Extract:
_ _ _ _

I could imagine inflatable human surrogates, with lightweight "bones" and actuators, that could carry on very limited conversations. We'll probably see such Animatronic figures at Disney World. I could also imagine cyber-companion computer programs that could interact in a limited way with their human owners. Automated mail carts, serving carts, personal living assistants for the disabled are all probable. Automated tennis and golf pros should become a reality.
Twenty years ago, LCD's were limited to tiny black-and-white calculator displays. The CRT was the only game in town. Ten years ago, there was a lot of interest in plasma, micro-mirror, ferro-electric, cold cathode, and electroluminescent displays, and thin-film transistor (TFT) liquid crystal displays.
Today, the TFT LCD, plasma, and micro-mirror
displays are commercially available, although the CRT is still the leading
display contender. Projection displays may have improved in quality, but
they haven't dropped much in price. The message is that changes in display
technologies, as is the case in other technical domains, are slow to catch
on. One new sleeper in this contest could be organic displays. These offer
the promise of being producible by ink-jet printers that would spray a
conducting grid on a plastic substrate, covered by organic chromophores.
Nanotechnology displays are also a possibility. Over a 20-year period, there might well be a major shift in display schemes, although the venerable CRT might still be alive and well 20 years hence. Holographic dispays are now in use and might become widely available, as well as heads up displays, and retinal projection.
Motion-Picture Experts Group 4 (MP4) compression, in its fullest flower,
animates 3-D "shell" models in a receiver, using animation tracks and 3-D
still imagery transmitted over a communications link. Rather than send
essentially the same image 30 times a second, it downloads three-dimensional
source images or "texture maps" of objects at the transmitter to a computer
at the receiving end, followed by animation instructions. The downstream
computer, using the imagery it has received from the transmitter, reconstructs
the images of these 3-D source objects and animates them in accordance
with the animation instructions it has also received from the transmitter.
This can provide a huge reduction in bandwidth. (Note that news broadcasts
in which panoramic vistas are presented and in which scenes may change
fairly rapidly wouldn't profit much from MP4 compression.) By 2020, MPEG4
may be widely used for the recording and display of imagery.
It has been said many times that the Internet will become invisible and taken for granted. It will probably become our primary information network. The key to its capabilities is bandwidth. I would hope that we are operating in the tens of megabaud range by 2020. That will require major expansion of Internet backbone capacities, but they're expanding by leaps and bounds already, now that the majority of homes in the U. S. are on the net. It will require better linkages into and throughout the home, but 2.3 GHz RF links could economically provide that capability in existing homes at low cost without rewiring.
Alternatively, rewiring of existing homes with fiber-optic cable shouldn't necessitate much effort when existing telephone cable is used to pull through the fiber-optic cable that replaces it. The costs of fiber-optic hardware for the home are dropping rapidly. Right now, the missing element is the link from the neighborhood telephone projectors to the curbsides of neighborhood homes.
It will be a few years before there is heavy penetration of medium-band access to the world's homes. However, by 2020, we should enjoy much faster access than we now experience. Given wideband access, a number of changes might be in store for us.
The downloading of MP4 video may follow the current downloading of MP3 music.
Children (and adults) may play video games
over the Internet (as they do today), but with much more realistic involvement.

_ _ _ _

About this exercise:
Answer these questions from the excerpt:
1. Which display does the excerpt call the leading display contender today?
2. What frequency of RF links could connect existing homes without rewiring?
3. What could be used to pull fiber-optic cable through existing homes?
The data that comes after the excerpt is separate material.

Entries shown:

_ _ _ _

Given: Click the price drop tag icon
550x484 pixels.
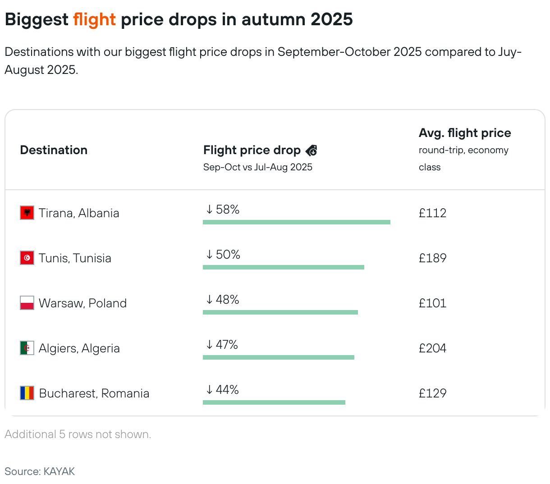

_ _ _ _

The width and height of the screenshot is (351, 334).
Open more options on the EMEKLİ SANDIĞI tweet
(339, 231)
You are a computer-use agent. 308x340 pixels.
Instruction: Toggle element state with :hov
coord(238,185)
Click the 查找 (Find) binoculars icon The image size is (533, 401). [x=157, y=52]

_ _ _ _

Result:
1. The CRT
2. 2.3 GHz
3. The existing telephone cable that the fiber-optic cable replaces